My first response to viewing a chart recently posted on FiveThirtyEight.com (and posted below), was “Damn! Look at the gap!” Even though the article is about new presidential candidate George Pataki, it’s Rand Paul that stands out most in the chart that Harry Enten included in his write-up.
That eye-catching gap is the wide distance between what Paul says and what he does. The chart lists all the Republican candidates in recent years (declared and potential), along with the last few GOP presidents. See those blue dots? They indicate the level of conservatism in candidates’ public statements on issues. Then look at the red dots, which show the conservative level of their congressional votes.
Do you see Paul’s name, third from the bottom of the list? And do you see how wide that gap is between his public statements (scoring only 30 on a conservative scale) and his voting record (almost 100)?
Apparently, what Paul says and what Paul does come from opposite ends of the spectrum. Don’t believe it? Look up his campaign statements and compare them to his Senate votes.
Paul claims he holds left-leaning stances like decriminalization of marijuana. He says his presidential campaign is geared toward the progressive interests of women, minorities, and younger voters. Paul publicly gripes about “the Washington machine” that he says doesn’t represent the people’s interests.
But when he steps away from the public stage, Paul then votes against the Paycheck Fairness Act – against the Bring Jobs Home Act – against the Non-Discrimination Act – against environmental protection, workplace safety, minimum wage increase, women’s rights, health, and education. He votes against all the things that his same targeted group of voters not only want, but need. (Paul also gets a 100-percent rating from groups like Global Exchange for his “Loyalty to Finance, Insurance, Real Estate Lobby” that’s evident in his senate votes, and even hires neo-Confederates.) And just how f*cked up is that?
The only other presidential candidate who held a wider gap on the chart was his father, Ron Paul. But Dandy Randy is still the most conservative of all when it comes to his voting record, inching ahead of his dad. He’s even more right-wing than Ted Cruz.
Paul’s “say one thing, do the opposite” trend is something everyone should know by now, however. For example:
- He frequently claims to be against overspending by the military, but earlier this year Paul introduced an amendment to increase defense spending by almost $190 billion over just two years.

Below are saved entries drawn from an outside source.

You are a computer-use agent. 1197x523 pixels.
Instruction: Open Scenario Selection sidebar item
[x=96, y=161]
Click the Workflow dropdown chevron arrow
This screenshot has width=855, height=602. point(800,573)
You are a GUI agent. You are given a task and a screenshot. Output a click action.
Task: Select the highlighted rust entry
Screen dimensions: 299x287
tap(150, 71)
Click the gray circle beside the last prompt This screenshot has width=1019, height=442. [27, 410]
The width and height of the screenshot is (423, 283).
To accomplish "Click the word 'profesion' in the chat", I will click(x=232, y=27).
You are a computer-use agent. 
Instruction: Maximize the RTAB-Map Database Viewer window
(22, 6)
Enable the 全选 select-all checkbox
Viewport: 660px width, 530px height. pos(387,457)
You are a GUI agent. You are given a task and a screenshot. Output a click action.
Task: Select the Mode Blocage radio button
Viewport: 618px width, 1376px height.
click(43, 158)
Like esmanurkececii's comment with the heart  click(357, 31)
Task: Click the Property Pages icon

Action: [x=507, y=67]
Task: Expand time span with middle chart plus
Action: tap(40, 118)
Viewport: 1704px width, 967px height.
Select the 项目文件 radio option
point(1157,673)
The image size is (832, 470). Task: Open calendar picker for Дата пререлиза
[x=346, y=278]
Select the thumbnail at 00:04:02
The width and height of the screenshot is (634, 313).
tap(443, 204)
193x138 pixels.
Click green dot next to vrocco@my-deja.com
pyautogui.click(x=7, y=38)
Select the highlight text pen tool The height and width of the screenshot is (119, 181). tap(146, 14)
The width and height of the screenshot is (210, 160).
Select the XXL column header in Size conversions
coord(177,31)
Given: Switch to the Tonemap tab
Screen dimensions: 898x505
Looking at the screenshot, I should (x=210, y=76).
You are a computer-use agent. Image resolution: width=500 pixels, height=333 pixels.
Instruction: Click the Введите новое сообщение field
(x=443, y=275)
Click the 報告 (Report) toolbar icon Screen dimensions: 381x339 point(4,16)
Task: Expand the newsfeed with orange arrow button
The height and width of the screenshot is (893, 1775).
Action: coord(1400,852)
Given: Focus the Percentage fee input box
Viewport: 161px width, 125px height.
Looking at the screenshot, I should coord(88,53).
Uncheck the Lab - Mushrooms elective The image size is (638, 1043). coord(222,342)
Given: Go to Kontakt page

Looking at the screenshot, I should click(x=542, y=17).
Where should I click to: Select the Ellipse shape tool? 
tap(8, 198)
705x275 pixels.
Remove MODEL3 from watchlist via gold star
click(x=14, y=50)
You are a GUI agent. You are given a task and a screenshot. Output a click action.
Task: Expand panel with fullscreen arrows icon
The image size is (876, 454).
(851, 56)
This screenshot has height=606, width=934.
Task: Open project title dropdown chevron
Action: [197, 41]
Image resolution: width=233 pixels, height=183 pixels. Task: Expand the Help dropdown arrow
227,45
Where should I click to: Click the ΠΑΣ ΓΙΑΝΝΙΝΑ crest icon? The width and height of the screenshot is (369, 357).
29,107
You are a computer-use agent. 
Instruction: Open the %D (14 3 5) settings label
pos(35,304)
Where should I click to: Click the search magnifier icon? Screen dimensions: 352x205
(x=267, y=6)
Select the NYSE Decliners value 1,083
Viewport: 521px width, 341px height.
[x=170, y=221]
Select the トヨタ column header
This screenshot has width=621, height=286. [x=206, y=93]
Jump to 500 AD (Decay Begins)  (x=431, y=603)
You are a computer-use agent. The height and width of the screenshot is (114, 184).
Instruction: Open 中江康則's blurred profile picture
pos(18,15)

- Paul publicly claims to be against the NSA, calling its domestic surveillance practices an attack on personal liberty. In the Senate, though, he voted against a bill that called for ending that surveillance.
- In January, Paul said he wants to “cut every penny from corporate welfare.” One month prior, though, he co-sponsored a bill for a corporate “tax holiday.”
Paul places a distant sixth of all the Republican presidential candidates at the moment. Let’s hope he gets knocked further down the slate, too, because the current gap between him and first-place Jeb Bush isn’t as wide as the one between what Paul says and what Paul does.